Lastly, if the x and y terms are not multiples then the lines intersect and have one solution:

2y - 3 = 4

6y - 6 = 5

This system represents lines that intersect exactly once, so there will be a single solution.

Consider the system of equations: \begin{aligned} 4x+y&=11 \\x-2y&=5\end{aligned}

a

Equation 1 is multiplied by 2 to produce the system: \begin{aligned} 8x+2y&=22 \\x-2y&=5\end{aligned} Determine whether or not the two systems are equivalent. Then decide whether or not the two systems result in the same solution.

Worked Solution

b

Equation 2 is replaced with the sum of Equation 2 and 3 times Equation 1 to produce the system: \begin{aligned} 4x+y &=11\\13x+y&=38 \end{aligned} Determine whether or not the two systems are equivalent. Then decide whether or not the two systems result in the same solution.

Worked Solution

Solve each system of equations using the elimination method.

a

\begin{aligned} 9x+y &=62 \\ 5x+y&=38 \end{aligned}

Worked Solution

b

\begin{aligned} 2x+3y &= 19 \\ 4x-y&=10\end{aligned}

Worked Solution

c

\begin{aligned} 4x+8y &= 48 \\ 3x-6y&=18\end{aligned}

Worked Solution

When comparing test results, Verna noticed that the sum of her Chemistry and English test scores was 128 and that their difference was 16. She scored higher on her Chemistry test.

a

Write a system of equations for this scenario, where x represents Verna's Chemistry test score, and y represents her English test score.

Worked Solution

b

Solve the system of equations to find her test scores.

Worked Solution

c

Does the solution make sense in terms of the context?
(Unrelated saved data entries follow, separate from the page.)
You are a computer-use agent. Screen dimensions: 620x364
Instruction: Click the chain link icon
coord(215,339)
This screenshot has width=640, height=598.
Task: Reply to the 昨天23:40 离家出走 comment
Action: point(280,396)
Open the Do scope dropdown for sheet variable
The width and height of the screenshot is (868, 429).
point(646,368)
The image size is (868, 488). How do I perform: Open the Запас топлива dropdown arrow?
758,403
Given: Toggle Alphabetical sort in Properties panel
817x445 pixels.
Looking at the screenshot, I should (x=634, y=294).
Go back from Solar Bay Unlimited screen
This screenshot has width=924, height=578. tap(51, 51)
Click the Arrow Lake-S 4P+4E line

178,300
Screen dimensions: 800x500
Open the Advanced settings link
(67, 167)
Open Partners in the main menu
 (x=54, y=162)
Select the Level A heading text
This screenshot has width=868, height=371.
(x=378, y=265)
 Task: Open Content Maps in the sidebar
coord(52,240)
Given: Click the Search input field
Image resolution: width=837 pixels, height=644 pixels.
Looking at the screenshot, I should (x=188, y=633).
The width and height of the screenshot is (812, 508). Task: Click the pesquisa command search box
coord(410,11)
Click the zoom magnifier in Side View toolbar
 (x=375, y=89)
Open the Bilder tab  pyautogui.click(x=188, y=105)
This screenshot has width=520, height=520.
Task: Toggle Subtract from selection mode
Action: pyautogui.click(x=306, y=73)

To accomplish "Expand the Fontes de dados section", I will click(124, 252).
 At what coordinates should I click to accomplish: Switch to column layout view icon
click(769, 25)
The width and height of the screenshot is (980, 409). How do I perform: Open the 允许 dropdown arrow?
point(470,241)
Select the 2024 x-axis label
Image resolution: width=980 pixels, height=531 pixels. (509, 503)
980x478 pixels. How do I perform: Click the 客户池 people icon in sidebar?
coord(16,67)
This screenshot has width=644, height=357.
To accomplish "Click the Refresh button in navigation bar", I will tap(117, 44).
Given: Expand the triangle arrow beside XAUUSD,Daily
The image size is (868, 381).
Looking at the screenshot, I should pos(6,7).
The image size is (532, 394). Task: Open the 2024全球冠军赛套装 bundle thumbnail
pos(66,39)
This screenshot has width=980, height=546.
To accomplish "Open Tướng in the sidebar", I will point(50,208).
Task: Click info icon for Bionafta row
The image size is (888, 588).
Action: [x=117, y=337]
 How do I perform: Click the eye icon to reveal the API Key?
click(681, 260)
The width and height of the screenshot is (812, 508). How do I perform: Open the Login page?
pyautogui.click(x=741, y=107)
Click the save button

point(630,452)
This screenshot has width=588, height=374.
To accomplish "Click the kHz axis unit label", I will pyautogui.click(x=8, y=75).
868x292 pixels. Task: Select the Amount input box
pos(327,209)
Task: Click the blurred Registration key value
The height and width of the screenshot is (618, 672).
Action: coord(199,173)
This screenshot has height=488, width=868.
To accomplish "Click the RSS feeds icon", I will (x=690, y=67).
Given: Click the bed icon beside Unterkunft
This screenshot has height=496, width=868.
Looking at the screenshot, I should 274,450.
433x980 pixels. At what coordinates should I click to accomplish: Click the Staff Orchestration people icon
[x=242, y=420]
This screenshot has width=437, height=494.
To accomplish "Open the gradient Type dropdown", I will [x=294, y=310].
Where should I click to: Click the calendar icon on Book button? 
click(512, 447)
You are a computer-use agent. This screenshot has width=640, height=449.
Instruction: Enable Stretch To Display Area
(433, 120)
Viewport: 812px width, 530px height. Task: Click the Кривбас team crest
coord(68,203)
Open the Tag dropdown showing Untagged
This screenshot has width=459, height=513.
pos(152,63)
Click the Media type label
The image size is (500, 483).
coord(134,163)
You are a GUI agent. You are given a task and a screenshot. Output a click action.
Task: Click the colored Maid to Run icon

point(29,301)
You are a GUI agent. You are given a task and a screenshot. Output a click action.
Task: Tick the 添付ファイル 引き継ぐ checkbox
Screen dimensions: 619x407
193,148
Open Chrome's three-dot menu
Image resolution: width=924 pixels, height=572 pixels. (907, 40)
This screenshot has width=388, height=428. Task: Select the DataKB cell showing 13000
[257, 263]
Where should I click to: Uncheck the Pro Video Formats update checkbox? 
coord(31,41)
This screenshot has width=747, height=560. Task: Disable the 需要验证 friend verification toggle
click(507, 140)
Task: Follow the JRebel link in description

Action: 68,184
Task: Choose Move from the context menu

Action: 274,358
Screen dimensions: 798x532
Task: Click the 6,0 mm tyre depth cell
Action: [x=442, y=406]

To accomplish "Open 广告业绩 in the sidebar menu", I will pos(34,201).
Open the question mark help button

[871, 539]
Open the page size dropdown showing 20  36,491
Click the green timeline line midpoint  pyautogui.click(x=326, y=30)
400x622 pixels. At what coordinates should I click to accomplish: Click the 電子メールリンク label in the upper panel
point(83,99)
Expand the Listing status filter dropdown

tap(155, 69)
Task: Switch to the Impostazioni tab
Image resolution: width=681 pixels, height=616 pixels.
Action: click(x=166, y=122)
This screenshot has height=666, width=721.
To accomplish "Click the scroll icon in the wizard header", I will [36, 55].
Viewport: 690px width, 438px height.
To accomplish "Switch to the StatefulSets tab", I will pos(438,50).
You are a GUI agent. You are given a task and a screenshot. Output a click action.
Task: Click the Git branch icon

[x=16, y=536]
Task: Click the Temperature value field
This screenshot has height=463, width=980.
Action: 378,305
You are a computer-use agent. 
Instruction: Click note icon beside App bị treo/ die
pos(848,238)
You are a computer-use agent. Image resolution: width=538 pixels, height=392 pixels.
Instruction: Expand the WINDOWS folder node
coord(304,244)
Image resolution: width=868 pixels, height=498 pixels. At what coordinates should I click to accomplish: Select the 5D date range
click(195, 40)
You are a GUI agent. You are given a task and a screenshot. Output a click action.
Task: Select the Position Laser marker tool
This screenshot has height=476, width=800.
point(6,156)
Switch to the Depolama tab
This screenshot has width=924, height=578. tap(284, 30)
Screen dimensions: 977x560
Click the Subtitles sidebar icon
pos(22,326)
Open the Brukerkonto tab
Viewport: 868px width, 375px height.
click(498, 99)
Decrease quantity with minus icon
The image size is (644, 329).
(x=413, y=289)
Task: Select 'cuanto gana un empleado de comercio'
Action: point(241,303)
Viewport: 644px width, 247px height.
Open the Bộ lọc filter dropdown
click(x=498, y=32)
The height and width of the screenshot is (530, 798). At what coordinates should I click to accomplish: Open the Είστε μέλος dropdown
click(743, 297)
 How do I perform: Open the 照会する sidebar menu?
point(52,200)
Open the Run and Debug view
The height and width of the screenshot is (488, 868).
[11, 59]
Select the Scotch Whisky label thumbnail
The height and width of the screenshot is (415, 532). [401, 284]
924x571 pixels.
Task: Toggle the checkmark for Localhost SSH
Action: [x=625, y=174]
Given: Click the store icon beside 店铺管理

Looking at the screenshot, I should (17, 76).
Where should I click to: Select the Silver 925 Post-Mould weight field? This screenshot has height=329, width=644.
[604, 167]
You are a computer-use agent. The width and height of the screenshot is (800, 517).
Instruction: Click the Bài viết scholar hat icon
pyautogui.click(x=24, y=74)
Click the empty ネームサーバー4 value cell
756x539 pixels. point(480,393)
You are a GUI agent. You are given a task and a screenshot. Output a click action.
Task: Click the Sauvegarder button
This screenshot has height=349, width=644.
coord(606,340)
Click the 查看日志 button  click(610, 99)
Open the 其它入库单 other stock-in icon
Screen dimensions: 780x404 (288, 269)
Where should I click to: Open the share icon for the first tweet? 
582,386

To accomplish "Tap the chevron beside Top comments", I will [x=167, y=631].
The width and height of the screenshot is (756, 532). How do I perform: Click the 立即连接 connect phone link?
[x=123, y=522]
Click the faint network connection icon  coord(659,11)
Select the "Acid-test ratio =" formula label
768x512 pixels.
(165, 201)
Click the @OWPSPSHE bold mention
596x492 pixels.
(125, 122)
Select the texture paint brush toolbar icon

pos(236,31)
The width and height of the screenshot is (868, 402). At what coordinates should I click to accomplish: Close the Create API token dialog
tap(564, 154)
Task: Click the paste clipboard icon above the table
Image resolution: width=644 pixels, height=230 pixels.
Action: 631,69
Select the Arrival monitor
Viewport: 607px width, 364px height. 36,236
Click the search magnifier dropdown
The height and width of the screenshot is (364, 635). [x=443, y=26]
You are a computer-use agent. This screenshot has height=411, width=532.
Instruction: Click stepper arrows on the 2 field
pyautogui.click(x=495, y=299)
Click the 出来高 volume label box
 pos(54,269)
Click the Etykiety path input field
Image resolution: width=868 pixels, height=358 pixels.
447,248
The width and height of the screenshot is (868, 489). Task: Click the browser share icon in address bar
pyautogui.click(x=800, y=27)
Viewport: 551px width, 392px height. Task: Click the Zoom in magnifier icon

Explain your answer.

Worked Solution

Determine the number of solutions to each system without solving.

a

\begin{aligned} 4x+y=11 \\ x-2y=5 \end{aligned}

Worked Solution

b

\begin{aligned} 2x+3y=-1 \\ 4x+6y=-2 \end{aligned}

Worked Solution

c

\begin{aligned} 2x-4y=0 \\ x-2y=5 \end{aligned}

Worked Solution

Idea summary

The goal of the elimination method is to combine the equations in a system until one variable is eliminated. We can eliminate a variable in a system of equations by multiplying one (or both) equations so that the coefficients of one variable are equal and opposite.